## Reading text
Start

Skip to main content.
home | support | download

Back to List Archive

RE: Is Swish-e Unicode "Aware"

From: <Rainer.Scherg(at)>
Date: Fri Jun 01 2001 - 11:46:30 GMT
Currently swish cannot handle unicode (UTF16) files.
Even if we had done some first modules with unicode support, it still
will take some version until swish can handle unicode.

But this doesn't mean that you cannot index this file.
You need an external filter, which maps these file(s)
   to ISO 8859-1, Ascii, HTML or XML

Use e.g. FileFilter directive or "prog" method to include the filter.
(The latest develop version of swish has an improved filter
 cmdline handling included)

Currently I have no pointer to such filter software at hand.
If you find one, please be so kind to notify us.

cu - rainer

> -----Original Message-----
> From: Steve McMillen []
> Sent: Friday, June 01, 2001 6:11 AM
> To: Multiple recipients of list
> Subject: [SWISH-E] Is Swish-e Unicode "Aware"
> So for not, I went and used the strings function to handle binary
> files.  that is, I added this line to my swish.conf:
>  FileFilter ".xls" strings
> Thought I'd still like to know if this is expected behavior.

End

## Data lines
Start

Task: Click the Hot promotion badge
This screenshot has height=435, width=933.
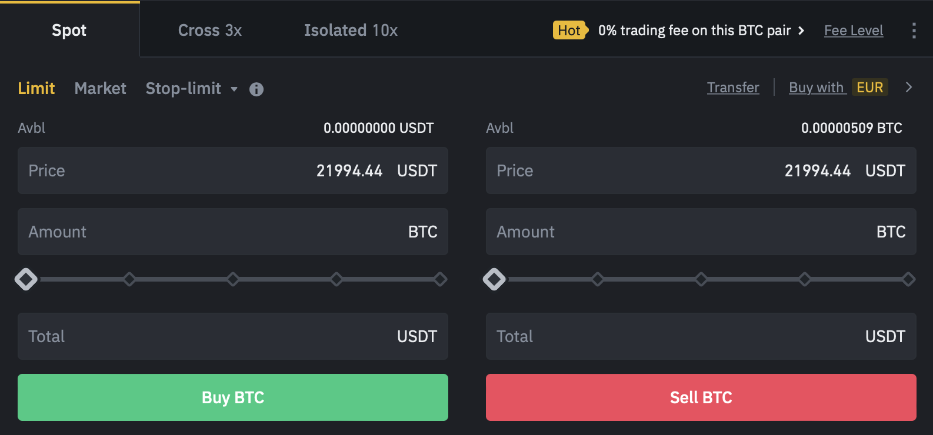Action: coord(569,31)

End

## Tasks
1. From the Swish-e Unicode message, write out the part that opens with the words containing "But this doesn't" and closes with "software at hand.".
2. Which formats does the Swish-e Unicode message say an external filter could map the files to? List each one.
3. According to the Swish-e Unicode message, what kind of files can swish currently not handle?

## Responses in order
1.
But this doesn't mean that you cannot index this file.
You need an external filter, which maps these file(s)
   to ISO 8859-1, Ascii, HTML or XML

Use e.g. FileFilter directive or "prog" method to include the filter.
(The latest develop version of swish has an improved filter
 cmdline handling included)

Currently I have no pointer to such filter software at hand.

2.
ISO 8859-1
Ascii
HTML
XML

3. Unicode (UTF16) files.